In the entries below, find the line containing "Task: Open the Poczta envelope icon" and the line containing "Add a new Fill". Copy those two lines and everything between them exactly, and only that.

--- Records to process Enclosed Below ---

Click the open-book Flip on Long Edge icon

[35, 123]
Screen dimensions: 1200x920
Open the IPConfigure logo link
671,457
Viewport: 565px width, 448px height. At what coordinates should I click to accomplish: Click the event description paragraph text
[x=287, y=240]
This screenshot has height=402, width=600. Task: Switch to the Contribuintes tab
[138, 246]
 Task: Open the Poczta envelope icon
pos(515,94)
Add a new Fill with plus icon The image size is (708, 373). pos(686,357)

--- End of Enclosed Records to process ---
--- Records to process Enclosed Below ---

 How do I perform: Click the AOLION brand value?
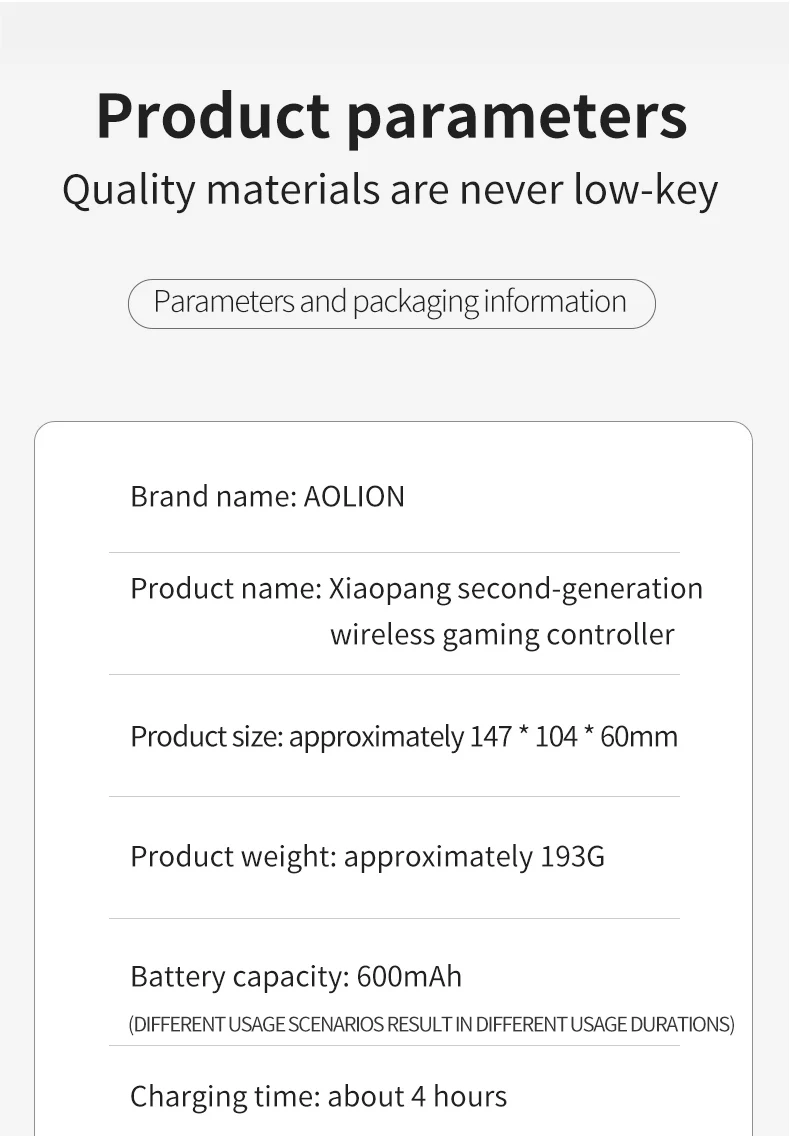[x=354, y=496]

--- End of Enclosed Records to process ---
--- Records to process Enclosed Below ---

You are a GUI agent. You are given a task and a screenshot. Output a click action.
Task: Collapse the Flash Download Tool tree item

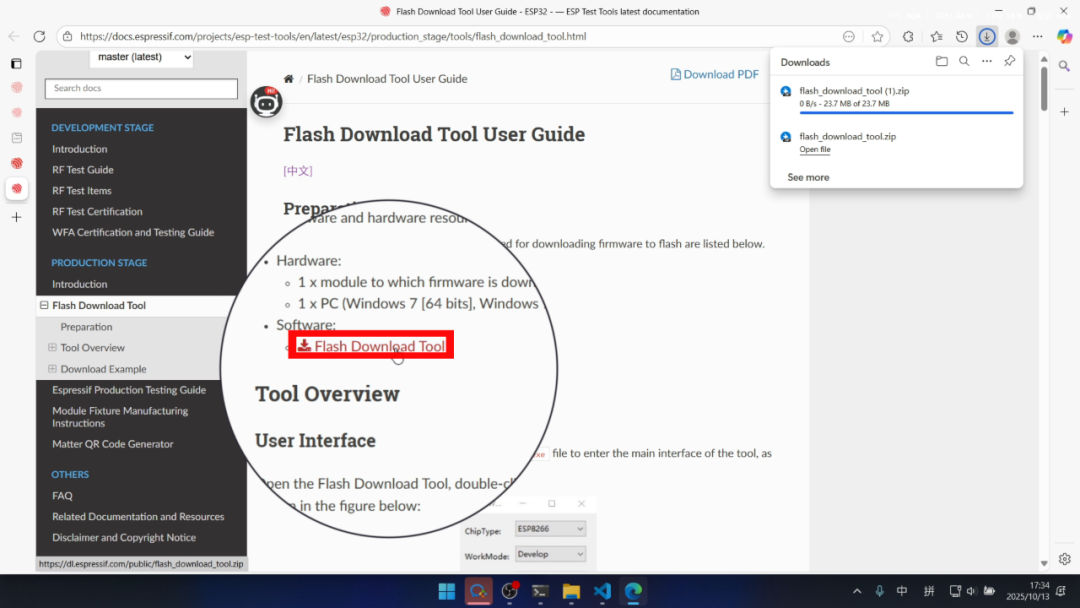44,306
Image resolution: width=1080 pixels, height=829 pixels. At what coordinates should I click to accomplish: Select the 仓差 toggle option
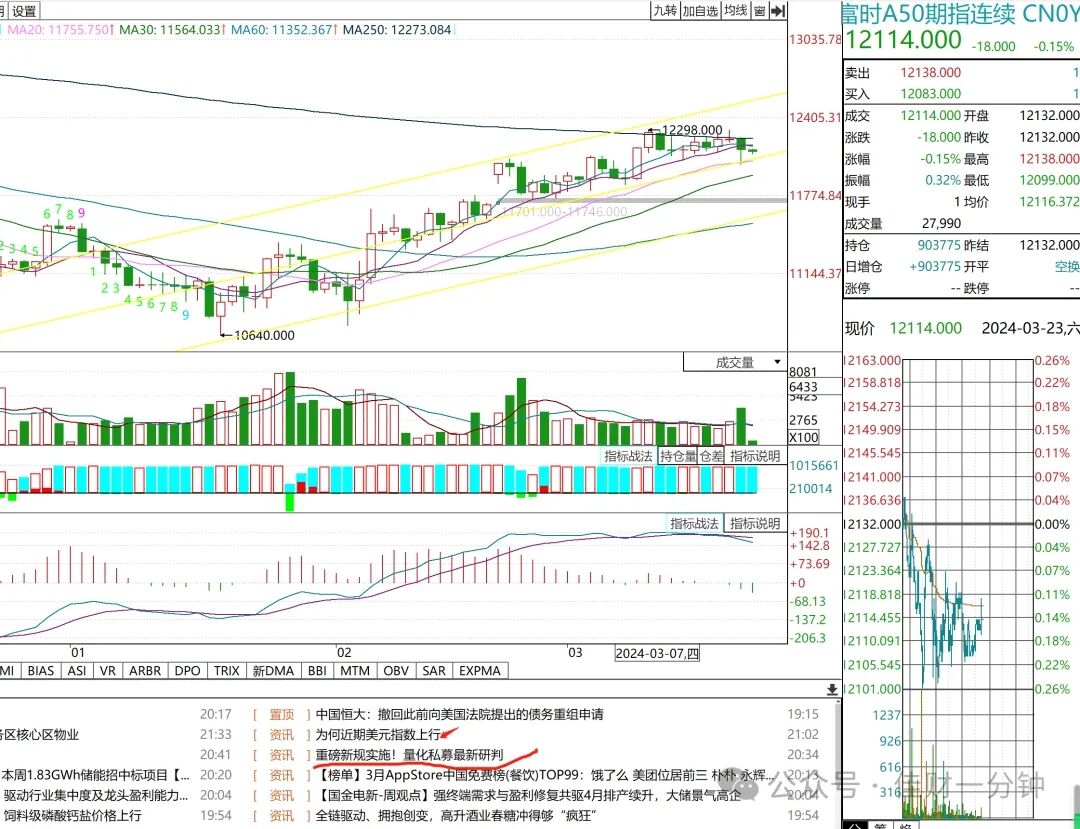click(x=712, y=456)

--- End of Enclosed Records to process ---

- _Finished exercise_
 Task: Open the Poczta envelope icon
pos(515,94)
Add a new Fill with plus icon The image size is (708, 373). pos(686,357)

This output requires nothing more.